Collected data:
+++

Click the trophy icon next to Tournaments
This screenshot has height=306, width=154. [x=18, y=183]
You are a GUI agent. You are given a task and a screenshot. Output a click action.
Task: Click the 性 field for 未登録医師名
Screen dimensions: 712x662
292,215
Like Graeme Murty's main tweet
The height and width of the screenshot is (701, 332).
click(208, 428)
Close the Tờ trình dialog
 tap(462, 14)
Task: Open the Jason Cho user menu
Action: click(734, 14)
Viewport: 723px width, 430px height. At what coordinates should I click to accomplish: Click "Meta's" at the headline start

+++

▸ EXERCISE DESCRIPTION: Reproduce exactly every line between the line with "Close the Tờ trình dialog" and the last line of the records above, both included.

▸ WRITTEN SOLUTION:
Close the Tờ trình dialog
 tap(462, 14)
Task: Open the Jason Cho user menu
Action: click(734, 14)
Viewport: 723px width, 430px height. At what coordinates should I click to accomplish: Click "Meta's" at the headline start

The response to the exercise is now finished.